Two recent pieces on the state of marriage offer an intriguing other suggestion: Changing the narrative to reflect that marriage is hard, and great marriages are rare, and to alter the wedding vows accordingly. Less “I promise to love you forever” and more “I promise to love you as long as you don’t fall in love with my best friend.” (No, this isn’t another “Shadow Wedding.”)
In a piece over at Quartz exploring this idea, Danielle Teller acknowledges the problem: We marry for love now, but our social narratives have simply not caught up. We still feed children stories of happily ever after, and many of us believe them, too, but we all know married couples who aren’t happy, and what is to be done? Teller asks:
How should we, as a society, react to married people who feel that they have not found happily-ever-after? We could stick with our original narrative and tell them, “That’s a bummer that you haven’t found your true love yet. You should try again.” That would lead to a lot more divorces, however, and we don’t like divorces.
She concludes that while it isn’t exactly the cheeriest notion to slap on a wedding invite, something like this might be a better societal message about marriage:
The painful truth is that really great marriages exist, but they are rare. What we as a society should probably be telling married people is, “If you have love, passion, companionship and equality in your marriage, you are wealthy beyond words. If you don’t, you have two choices. You can decide that your marriage is the best you’re going to get and try to be content. Alternatively, you can leave your marriage to play the lottery of finding that perfect partner, accepting that you are unlikely to win and may have to stay single for the rest of your life.”

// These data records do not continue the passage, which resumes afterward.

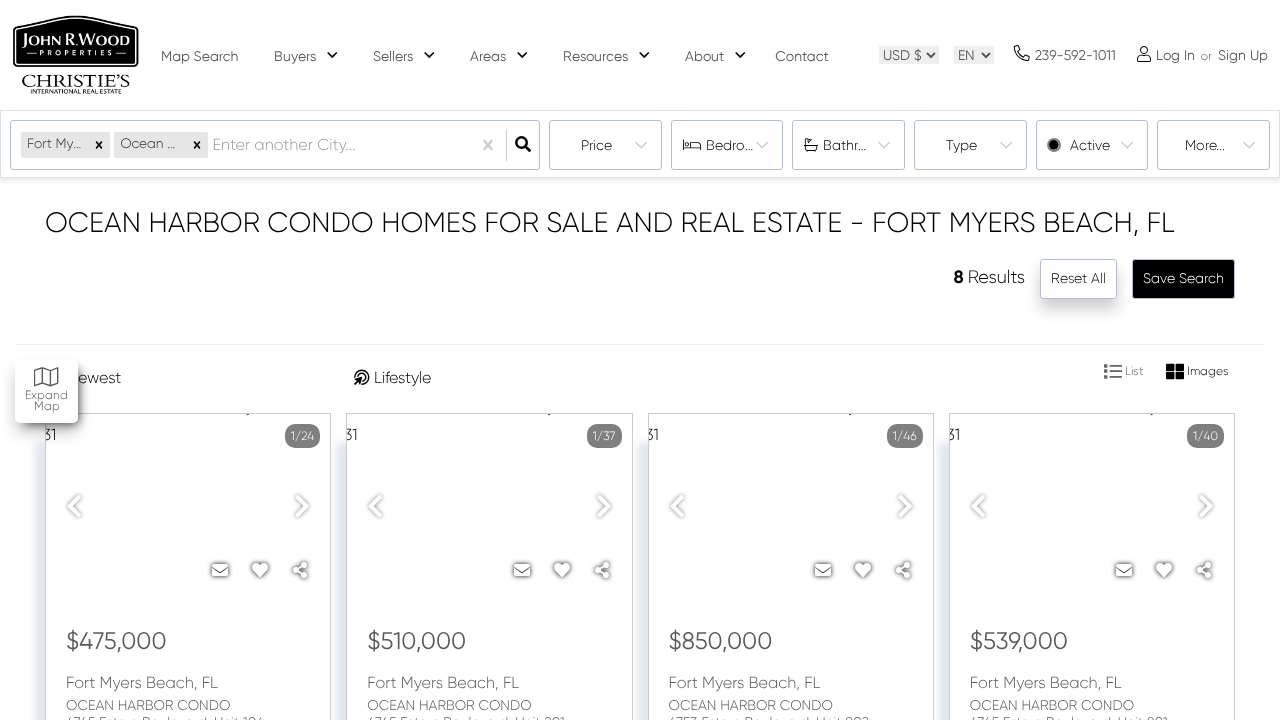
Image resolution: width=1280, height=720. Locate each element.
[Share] (300, 571)
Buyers (295, 56)
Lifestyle (402, 377)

Or a good third option I think would be to fake your own death try to problem-solve your way to a better relationship. But honestly, even the notion of a great marriage is a complex thing. Take Charles and Ray Eames. He was an architect; she was a painter. They were both designers, and artists, and they made that famous chair, and as this documentary explores, they spent their lives working and archiving and building and dreaming and making, and they seemed to not only genuinely enjoy each other’s company, but actually worked, and lived, and breathed, and ate and tirelessly did all the things together. While married! Like, constantly! Later on, he totes cheated on her though. Is that marriage “great” or not? You tell me. Helluva chair, though!
In a separate piece on marriage vows, Teller explores what it would be like for vows to better reflect this complexity:
If the modern wedding contract states or implies undying love, how do we reconcile that with the reality of our relationships? Nobody would ever sign an employment contract that said, “I not only promise never to leave this job, but I promise to be equally enthusiastic about working here for the rest of my life, no matter how this job evolves and no matter how much I change as a person.” Yet this is more or less what most of us do when we get married. We promise that we are going to continue to feel the way we do today in perpetuity, even though experience teaches us that our feelings about most things change over time.
How does one love another forever if they’ve lost that loving feeling? What if, she asks, vows read more like this:
“I, ____________________, do promise to act as though I love you, __________________, for as long as I shall live. I promise not to leave you under any circumstance, no matter how miserable it makes me to stay with you.”